▸ **TASK PROMPT**
Word for word, copy the line that contains "Image resolution: width=1284" and each line after it in the data below. Pictures stay out of the copy.

▸ **INFORMATION SHOWN**
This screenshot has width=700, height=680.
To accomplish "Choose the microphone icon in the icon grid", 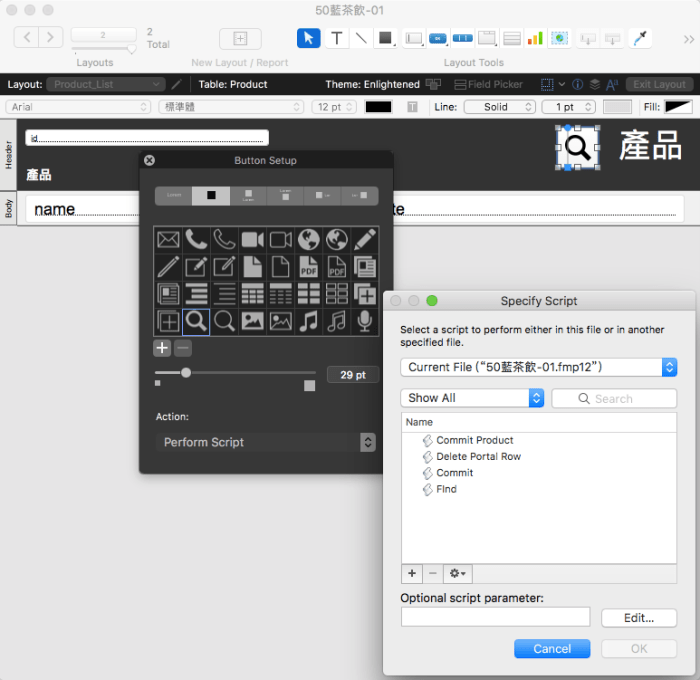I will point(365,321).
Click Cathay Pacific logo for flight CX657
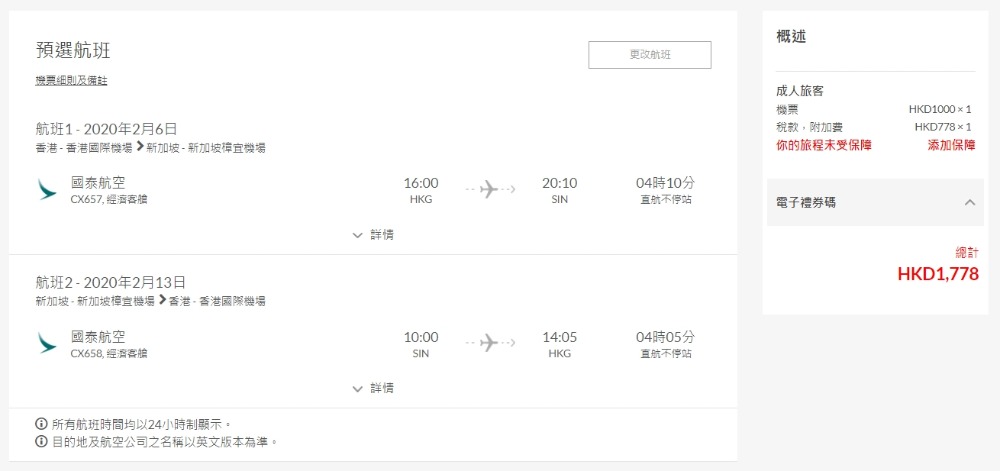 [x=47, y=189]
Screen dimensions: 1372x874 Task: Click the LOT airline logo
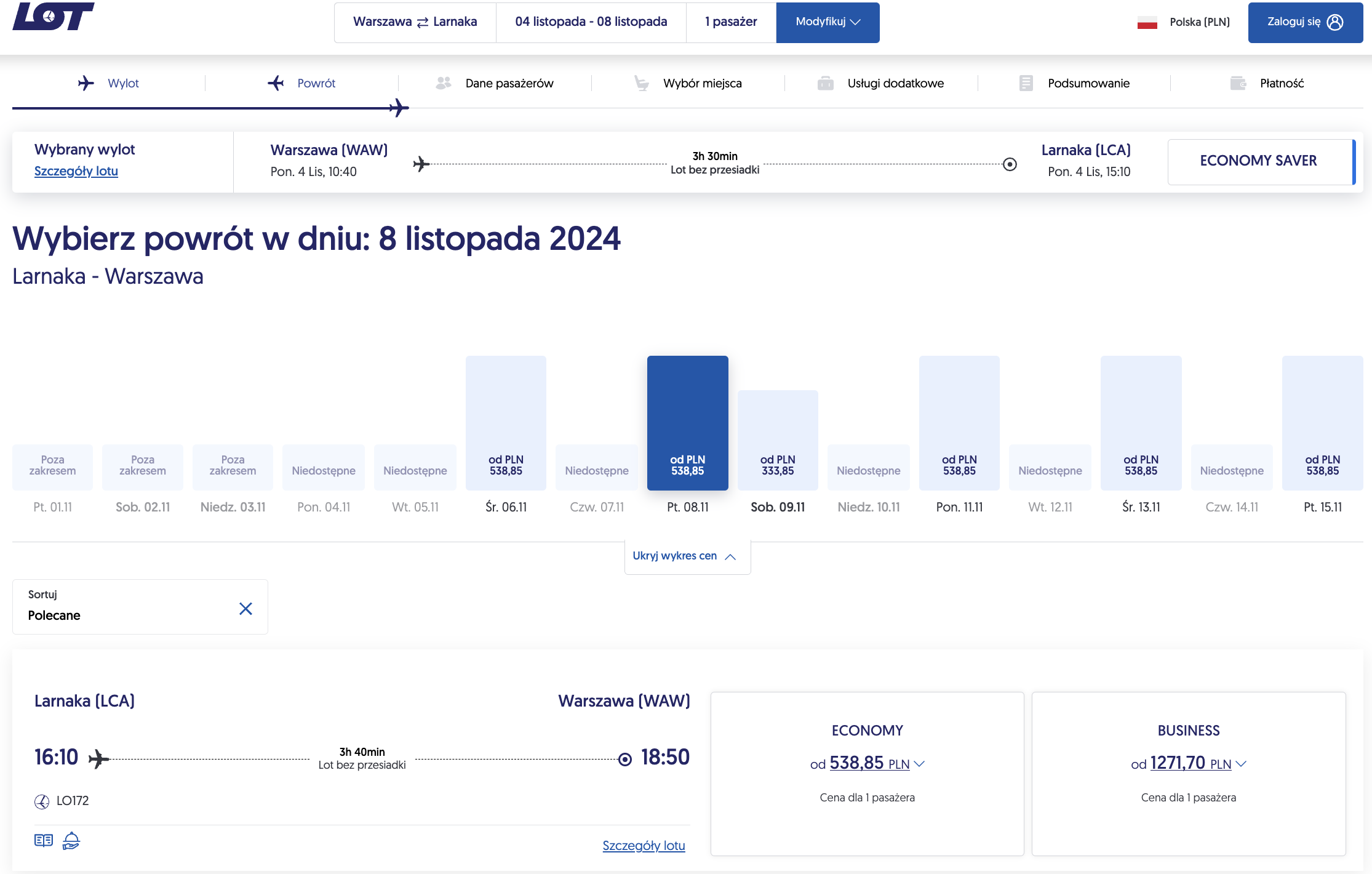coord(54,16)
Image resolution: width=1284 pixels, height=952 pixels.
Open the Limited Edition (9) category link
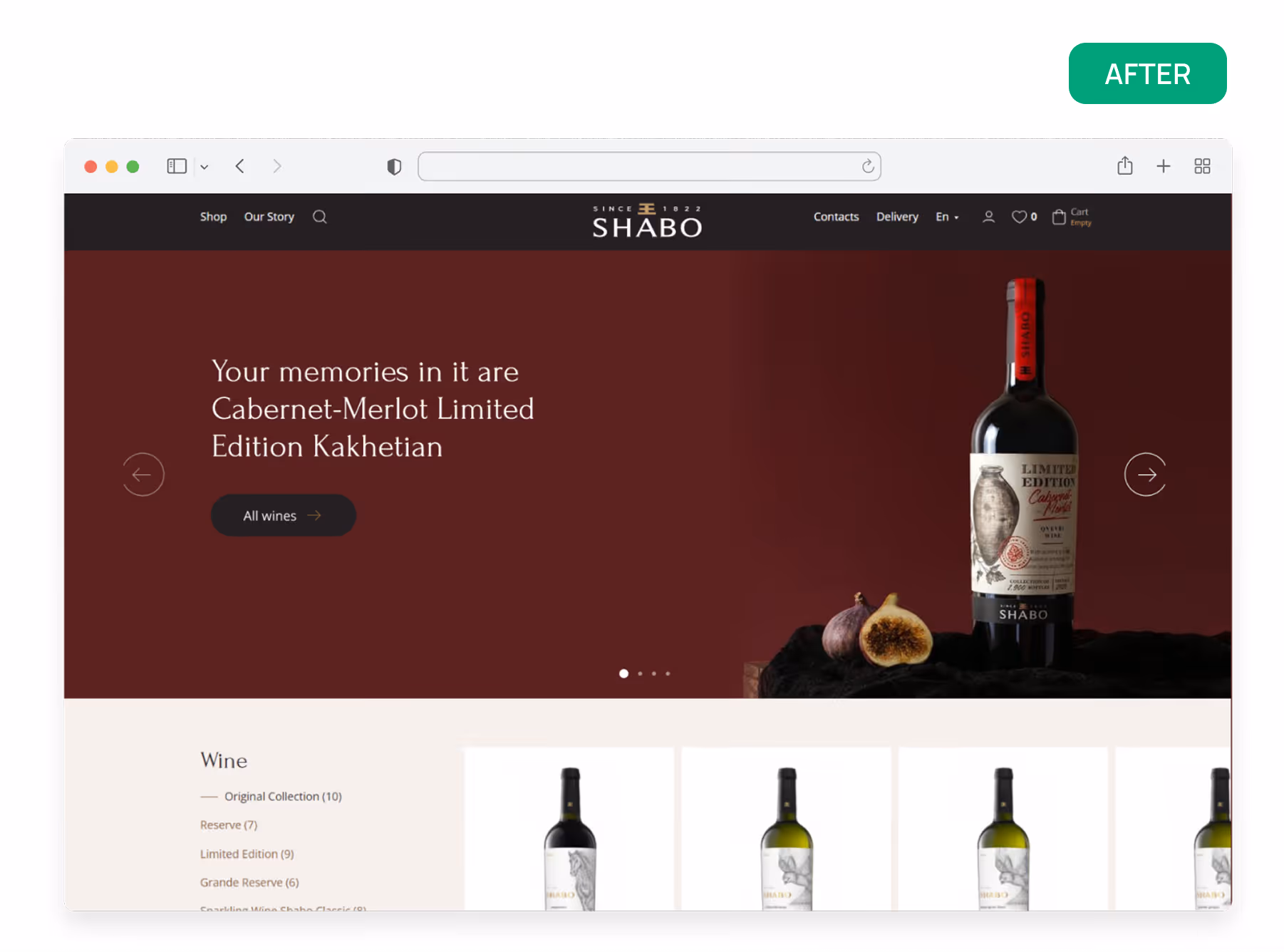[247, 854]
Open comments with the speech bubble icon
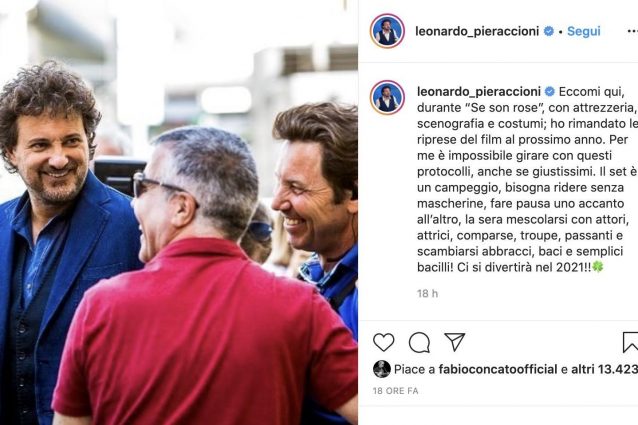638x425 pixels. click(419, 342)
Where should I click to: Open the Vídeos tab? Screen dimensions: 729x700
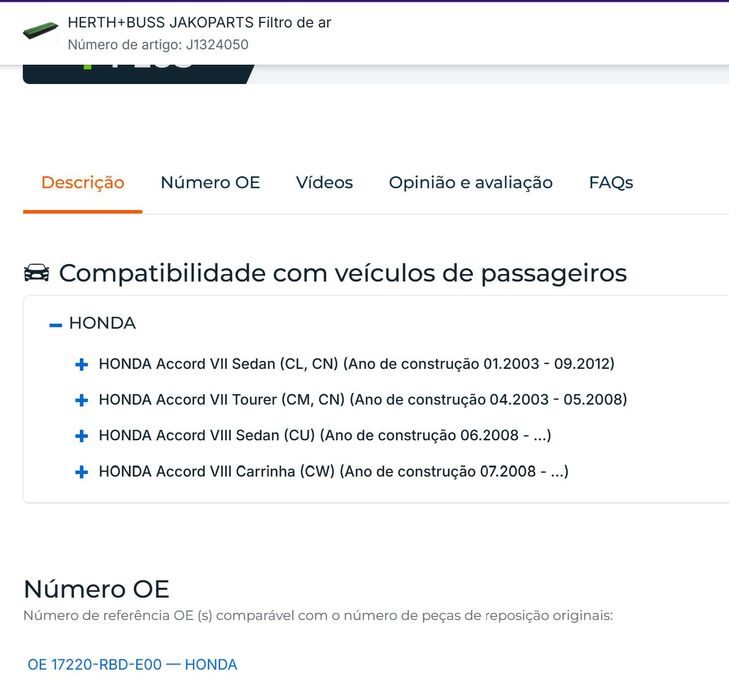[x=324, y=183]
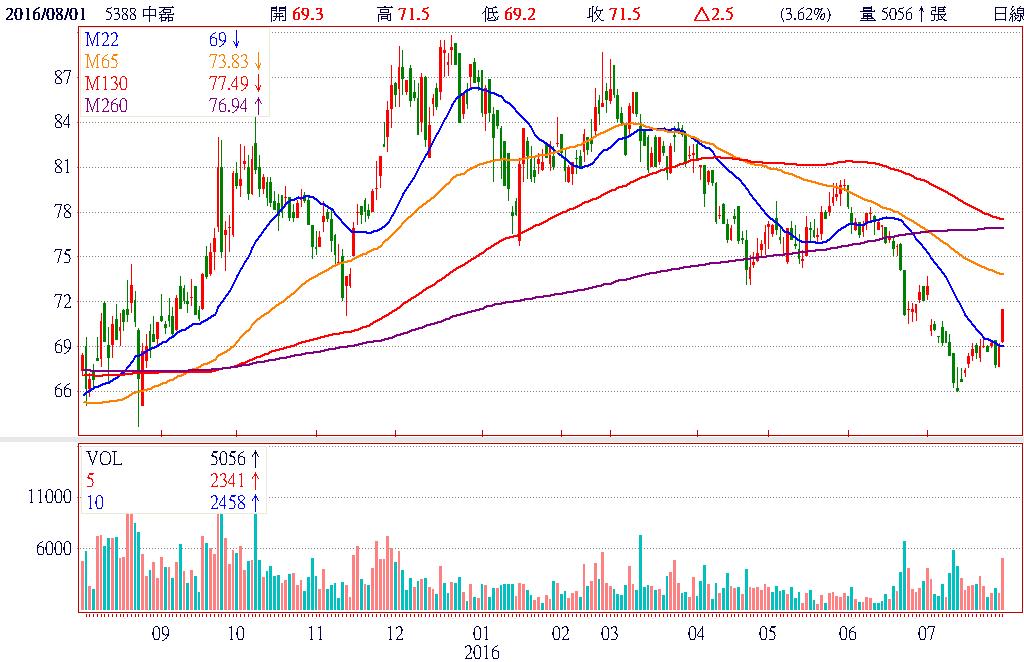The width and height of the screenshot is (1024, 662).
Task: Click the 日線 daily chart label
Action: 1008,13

▸ **ANSWER AREA**
Image resolution: width=1284 pixels, height=952 pixels.
Open the Limited Edition (9) category link
[247, 854]
Open comments with the speech bubble icon
638x425 pixels. click(419, 342)
Where should I click to: Open the Vídeos tab? Screen dimensions: 729x700
[x=324, y=183]
The width and height of the screenshot is (1024, 662).
Task: Click the 日線 daily chart label
Action: 1008,13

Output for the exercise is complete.